According to Tilley, after the persecution ended, those who had apostatized wanted to return to their positions in the church. [234] : xiv The North African Christians, (the rigorists who became known as Donatists), refused to accept them. [234] : ix, x Catholics were more tolerant and wanted to wipe the slate clean. [236] : xiv, 69 For the next 75 years, both parties existed, often directly alongside each other, with a double line of bishops for the same cities. [234] : xv Competition for the loyalty of the people included multiple new churches and violence. [k] : 334 No one is exactly sure when the Circumcellions and the Donatists allied, but for decades, they fomented protests and street violence, accosted travelers and attacked random Catholics without warning, often doing serious and unprovoked bodily harm such as beating people with clubs, cutting off their hands and feet, and gouging out eyes. [237] : 172, 173, 222, 242, 254

Augustine became coadjutor Bishop of Hippo in 395, and since he believed that conversion must be voluntary, his appeals to the Donatists were verbal. For several years, he used popular propaganda, debate, personal appeal, General Councils, appeals to the emperor and political pressure to bring the Donatists back into union with the Catholics, but all attempts failed. [237] : 242, 254 The harsh realities Augustine faced can be found in his Letter 28 written to bishop Novatus around 416. Donatists had attacked, cut out the tongue and cut off the hands of a Bishop Rogatus who had recently converted to Catholicism.
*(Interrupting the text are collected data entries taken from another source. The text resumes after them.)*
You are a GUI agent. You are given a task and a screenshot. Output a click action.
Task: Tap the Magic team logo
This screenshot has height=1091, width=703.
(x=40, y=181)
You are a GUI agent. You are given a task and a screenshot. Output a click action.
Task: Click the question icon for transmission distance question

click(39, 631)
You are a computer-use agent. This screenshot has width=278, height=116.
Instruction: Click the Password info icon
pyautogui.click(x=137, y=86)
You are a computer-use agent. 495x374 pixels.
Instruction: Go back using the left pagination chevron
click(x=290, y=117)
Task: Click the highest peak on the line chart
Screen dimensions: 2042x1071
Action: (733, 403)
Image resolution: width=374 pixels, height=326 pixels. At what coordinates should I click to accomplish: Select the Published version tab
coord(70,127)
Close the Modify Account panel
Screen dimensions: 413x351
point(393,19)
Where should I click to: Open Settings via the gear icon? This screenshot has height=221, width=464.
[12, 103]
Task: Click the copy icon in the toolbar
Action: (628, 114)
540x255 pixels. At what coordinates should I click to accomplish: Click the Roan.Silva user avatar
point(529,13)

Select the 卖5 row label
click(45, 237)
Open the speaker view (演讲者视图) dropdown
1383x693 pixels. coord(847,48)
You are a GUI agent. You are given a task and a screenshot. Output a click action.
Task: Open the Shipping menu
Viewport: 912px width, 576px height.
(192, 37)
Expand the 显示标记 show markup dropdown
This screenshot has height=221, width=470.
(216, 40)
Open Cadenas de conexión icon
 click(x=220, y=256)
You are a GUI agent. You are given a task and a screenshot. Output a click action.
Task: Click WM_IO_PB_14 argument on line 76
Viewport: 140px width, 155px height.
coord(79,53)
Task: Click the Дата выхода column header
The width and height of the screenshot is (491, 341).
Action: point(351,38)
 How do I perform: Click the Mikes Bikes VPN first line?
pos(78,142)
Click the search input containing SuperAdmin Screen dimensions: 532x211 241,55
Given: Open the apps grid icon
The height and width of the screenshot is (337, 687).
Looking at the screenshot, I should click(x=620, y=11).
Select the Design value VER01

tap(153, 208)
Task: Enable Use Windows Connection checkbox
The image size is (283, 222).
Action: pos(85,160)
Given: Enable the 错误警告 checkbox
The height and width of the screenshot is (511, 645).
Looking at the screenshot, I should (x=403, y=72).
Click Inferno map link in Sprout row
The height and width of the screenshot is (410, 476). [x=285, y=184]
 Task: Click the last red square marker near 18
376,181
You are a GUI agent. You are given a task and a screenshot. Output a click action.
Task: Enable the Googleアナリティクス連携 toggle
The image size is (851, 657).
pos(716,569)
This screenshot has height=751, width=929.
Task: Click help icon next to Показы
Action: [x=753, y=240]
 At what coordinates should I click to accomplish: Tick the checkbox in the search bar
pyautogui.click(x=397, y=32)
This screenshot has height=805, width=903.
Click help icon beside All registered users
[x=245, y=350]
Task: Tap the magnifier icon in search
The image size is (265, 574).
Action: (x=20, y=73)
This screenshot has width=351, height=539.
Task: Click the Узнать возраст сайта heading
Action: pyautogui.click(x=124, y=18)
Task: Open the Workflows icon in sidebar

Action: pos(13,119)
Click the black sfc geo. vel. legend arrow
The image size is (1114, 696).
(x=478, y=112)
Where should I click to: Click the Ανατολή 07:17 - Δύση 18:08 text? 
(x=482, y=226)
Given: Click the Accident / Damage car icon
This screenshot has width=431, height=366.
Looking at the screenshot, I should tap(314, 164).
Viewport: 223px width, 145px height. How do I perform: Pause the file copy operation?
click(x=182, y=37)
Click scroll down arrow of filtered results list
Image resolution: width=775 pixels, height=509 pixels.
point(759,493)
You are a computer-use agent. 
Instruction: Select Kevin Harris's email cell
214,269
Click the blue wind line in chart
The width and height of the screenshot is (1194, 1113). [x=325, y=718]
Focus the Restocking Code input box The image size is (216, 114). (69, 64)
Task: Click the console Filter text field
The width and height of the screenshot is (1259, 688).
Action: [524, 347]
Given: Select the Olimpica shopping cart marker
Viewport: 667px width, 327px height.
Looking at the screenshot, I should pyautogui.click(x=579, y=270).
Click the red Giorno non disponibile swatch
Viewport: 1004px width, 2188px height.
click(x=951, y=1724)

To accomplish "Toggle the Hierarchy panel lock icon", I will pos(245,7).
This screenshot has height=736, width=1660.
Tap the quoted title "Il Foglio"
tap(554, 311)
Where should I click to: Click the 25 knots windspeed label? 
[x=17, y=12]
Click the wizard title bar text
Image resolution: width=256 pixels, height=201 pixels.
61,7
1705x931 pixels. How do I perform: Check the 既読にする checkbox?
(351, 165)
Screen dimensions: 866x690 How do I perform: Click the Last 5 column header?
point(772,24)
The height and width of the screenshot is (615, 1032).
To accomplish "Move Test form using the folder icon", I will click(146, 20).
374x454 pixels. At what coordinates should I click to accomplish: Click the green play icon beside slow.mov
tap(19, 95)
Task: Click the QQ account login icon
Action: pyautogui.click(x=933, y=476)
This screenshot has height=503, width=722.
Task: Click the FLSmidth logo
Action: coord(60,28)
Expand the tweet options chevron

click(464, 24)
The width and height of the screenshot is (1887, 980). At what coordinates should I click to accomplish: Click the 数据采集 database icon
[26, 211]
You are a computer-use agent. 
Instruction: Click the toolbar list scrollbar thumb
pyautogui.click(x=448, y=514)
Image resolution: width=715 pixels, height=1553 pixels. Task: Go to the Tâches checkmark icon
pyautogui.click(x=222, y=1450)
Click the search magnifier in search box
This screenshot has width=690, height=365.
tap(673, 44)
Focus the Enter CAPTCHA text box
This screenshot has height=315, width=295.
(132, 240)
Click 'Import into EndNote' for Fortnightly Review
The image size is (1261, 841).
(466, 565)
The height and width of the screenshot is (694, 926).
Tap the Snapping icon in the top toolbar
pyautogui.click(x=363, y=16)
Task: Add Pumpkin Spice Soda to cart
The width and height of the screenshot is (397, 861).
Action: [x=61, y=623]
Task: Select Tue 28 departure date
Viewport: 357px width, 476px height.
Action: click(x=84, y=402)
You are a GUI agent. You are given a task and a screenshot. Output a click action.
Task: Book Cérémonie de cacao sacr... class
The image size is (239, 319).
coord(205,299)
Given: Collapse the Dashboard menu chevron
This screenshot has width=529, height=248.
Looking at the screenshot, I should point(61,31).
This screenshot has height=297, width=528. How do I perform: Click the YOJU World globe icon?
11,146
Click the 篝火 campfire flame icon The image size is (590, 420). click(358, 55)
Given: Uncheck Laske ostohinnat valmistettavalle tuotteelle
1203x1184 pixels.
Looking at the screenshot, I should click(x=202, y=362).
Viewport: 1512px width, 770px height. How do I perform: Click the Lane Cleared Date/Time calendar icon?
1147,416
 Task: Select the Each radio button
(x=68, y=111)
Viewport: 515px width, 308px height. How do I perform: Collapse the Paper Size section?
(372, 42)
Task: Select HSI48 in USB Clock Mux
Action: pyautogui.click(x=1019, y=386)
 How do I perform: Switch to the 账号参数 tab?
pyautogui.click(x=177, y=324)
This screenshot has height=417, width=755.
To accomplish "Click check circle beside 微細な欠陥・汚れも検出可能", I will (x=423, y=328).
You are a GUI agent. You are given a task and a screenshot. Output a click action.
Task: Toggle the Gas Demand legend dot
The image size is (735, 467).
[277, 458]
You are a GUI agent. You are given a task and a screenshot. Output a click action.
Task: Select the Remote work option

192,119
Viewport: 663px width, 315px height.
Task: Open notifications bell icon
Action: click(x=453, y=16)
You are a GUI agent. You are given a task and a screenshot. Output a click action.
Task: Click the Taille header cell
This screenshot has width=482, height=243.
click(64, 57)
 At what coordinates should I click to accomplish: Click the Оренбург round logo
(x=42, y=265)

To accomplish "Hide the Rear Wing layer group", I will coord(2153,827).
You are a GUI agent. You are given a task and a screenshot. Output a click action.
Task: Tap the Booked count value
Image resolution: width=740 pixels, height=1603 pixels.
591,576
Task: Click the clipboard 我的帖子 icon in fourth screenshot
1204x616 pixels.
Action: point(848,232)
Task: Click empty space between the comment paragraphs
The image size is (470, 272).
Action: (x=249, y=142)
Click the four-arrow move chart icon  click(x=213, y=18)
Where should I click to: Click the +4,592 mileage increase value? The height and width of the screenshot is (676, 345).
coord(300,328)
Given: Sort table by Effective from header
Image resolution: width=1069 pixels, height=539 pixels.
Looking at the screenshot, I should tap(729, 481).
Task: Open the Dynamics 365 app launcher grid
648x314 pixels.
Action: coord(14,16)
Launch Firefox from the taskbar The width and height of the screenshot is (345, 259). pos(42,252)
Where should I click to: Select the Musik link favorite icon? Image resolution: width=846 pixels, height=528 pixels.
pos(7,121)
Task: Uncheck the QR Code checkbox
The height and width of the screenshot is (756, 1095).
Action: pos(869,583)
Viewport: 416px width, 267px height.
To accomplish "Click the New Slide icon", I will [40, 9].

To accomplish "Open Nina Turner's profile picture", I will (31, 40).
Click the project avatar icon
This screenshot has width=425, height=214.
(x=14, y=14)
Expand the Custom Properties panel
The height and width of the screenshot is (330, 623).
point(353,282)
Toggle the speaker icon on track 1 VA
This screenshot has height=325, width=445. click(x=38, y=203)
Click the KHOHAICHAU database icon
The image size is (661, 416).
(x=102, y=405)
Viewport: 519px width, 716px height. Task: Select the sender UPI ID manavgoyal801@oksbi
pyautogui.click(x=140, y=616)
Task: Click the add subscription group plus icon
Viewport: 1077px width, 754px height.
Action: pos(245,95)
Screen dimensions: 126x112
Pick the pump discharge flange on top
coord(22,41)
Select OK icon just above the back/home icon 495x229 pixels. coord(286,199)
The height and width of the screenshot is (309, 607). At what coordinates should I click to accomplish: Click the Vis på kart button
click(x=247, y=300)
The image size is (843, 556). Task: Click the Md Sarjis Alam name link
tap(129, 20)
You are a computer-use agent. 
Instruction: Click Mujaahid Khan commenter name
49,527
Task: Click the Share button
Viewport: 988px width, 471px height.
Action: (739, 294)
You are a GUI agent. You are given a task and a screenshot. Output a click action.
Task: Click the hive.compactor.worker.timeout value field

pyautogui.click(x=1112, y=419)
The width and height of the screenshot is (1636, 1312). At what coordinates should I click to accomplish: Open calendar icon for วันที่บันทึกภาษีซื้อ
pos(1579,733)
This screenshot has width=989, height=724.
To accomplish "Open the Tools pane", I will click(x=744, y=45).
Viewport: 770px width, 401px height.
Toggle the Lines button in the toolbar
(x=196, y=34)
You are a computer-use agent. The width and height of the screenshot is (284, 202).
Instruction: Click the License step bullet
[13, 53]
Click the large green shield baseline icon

An unnamed count of Africa had sent his agent with Rogatus, and he too had been attacked the count was "inclined to pursue the matter." [232] : 120 Russell says Augustine demonstrates a "hands on" involvement with the details of his bishopric, but at one point in the letter, he confesses he does not know what to do. "All the issues that plague him are there: stubborn Donatists, Circumcellion violence, the vacillating role of secular officials, the imperative to persuade, and his own trepidations." [232] : 120,121 The empire responded to the civil unrest with law and its enforcement, and thereafter, Augustine changed his mind on using verbal arguments alone. Instead, he came to support the state's use of coercion. [231] : 107–116 Augustine did not believe the empire's enforcement would "make the Donatists more virtuous" but he did believe it would make them "less vicious." [233] : 128

The theology Edit

The primary 'proof text' of what Augustine thought concerning coercion is from Letter 93, written in 408, as a reply to the bishop Vincentius, of Cartenna (Mauretania, North Africa). This letter shows that both practical and biblical reasons led Augustine to defend the legitimacy of coercion. He confesses that he changed his mind because of "the ineffectiveness of dialogue and the proven efficacy of laws." [238] : 3 He had been worried about false conversions if force was used, but "now," he says, "it seems imperial persecution is working." Many Donatists had converted. [233] : 116 "Fear had made them reflect, and made them docile." [238] : 3 Augustine continued to assert that coercion could not directly convert someone, but concluded it could make a person ready to be reasoned with. [239] : 103–121

According to Mar Marcos, Augustine made use of several biblical examples to legitimize coercion, but the primary analogy in Letter 93 and in Letter 185, is the parable of the Great Feast in Luke 14.15-24 and its statement compel them to come in. [238] : 1 Russell says, Augustine uses the Latin term cogo, instead of the compello of the Vulgate, since to Augustine, cogo meant to "gather together" or "collect" and was not simply "compel by physical force." [233] : 121

In 1970, Robert Markus [240] argued that, for Augustine, a degree of external pressure being brought for the purpose of reform was compatible with the exercise of free will. [232] Russell asserts that Confessions 13 is crucial to understanding Augustine's thought on coercion using Peter Brown's explanation of Augustine's view of salvation, he explains that Augustine's past, his own sufferings and "conversion through God's pressures," along with his biblical hermeneutics, is what led him to see the value in suffering for discerning truth. [233] : 116–117 According to Russell, Augustine saw coercion as one among many conversion strategies for forming "a pathway to the inner person." [233] : 119

In Augustine's view, there is such a thing as just and unjust persecution. Augustine explains that when the purpose of persecution is to lovingly correct and instruct, then it becomes discipline and is just. [238] : 2 He said the church would discipline its people out of a loving desire to heal them, and that, "once compelled to come in, heretics would gradually give their voluntary assent to the truth of Christian orthodoxy." [233] : 115 Frederick H. Russell [241] describes this as "a pastoral strategy in which the church did the persecuting with the dutiful assistance of Roman authorities," [233] : 115 adding that it is "a precariously balanced blend of external discipline and inward nurturance." [233] : 125

Augustine placed limits on the use of coercion, recommending fines, imprisonment, banishment, and moderate floggings, preferring beatings with rods which was a common practice in the ecclesial courts. [242] : 164 He opposed severity, maiming, and the execution of heretics. [243] : 768 While these limits were mostly ignored by Roman authorities, Michael Lamb says that in doing this, "Augustine appropriates republican principles from his Roman predecessors. " and maintains his commitment to liberty, legitimate authority, and the rule of law as a constraint on arbitrary power. He continues to advocate holding authority accountable to prevent domination, but affirms the state's right to act. [244]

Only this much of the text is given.